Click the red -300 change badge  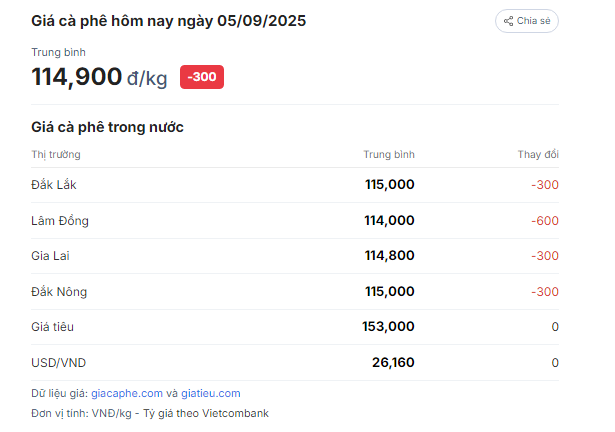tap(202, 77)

==

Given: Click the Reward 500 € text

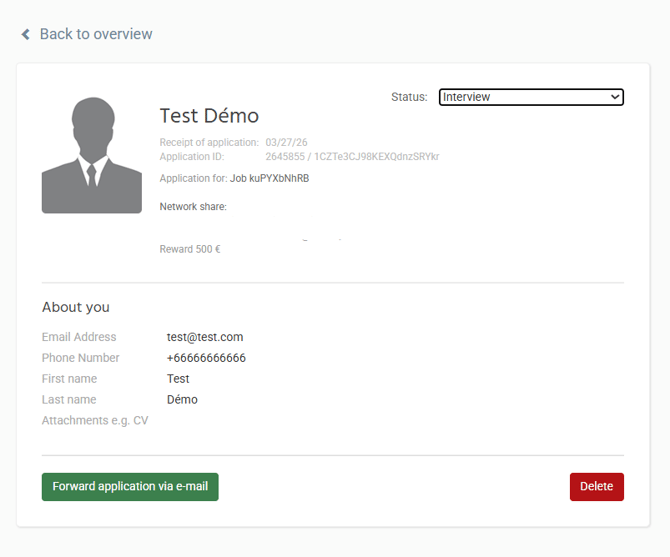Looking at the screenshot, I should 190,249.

--

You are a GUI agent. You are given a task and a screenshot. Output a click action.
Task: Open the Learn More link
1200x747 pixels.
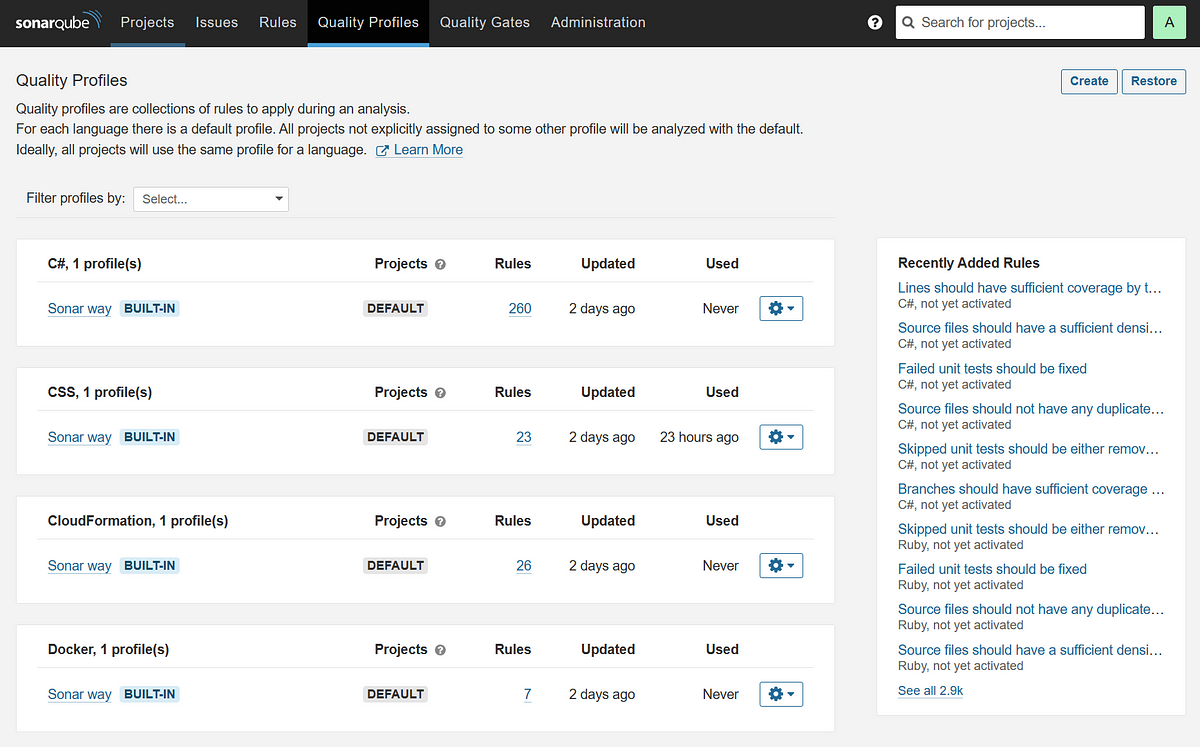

## What needs to be done
The entries above hold a line with "You are a GUI" and a later line with "1200x747 pixels.". Write out exactly those lines and all lines between, nothing more.

## Answer for this exercise
You are a GUI agent. You are given a task and a screenshot. Output a click action.
Task: Open the Learn More link
1200x747 pixels.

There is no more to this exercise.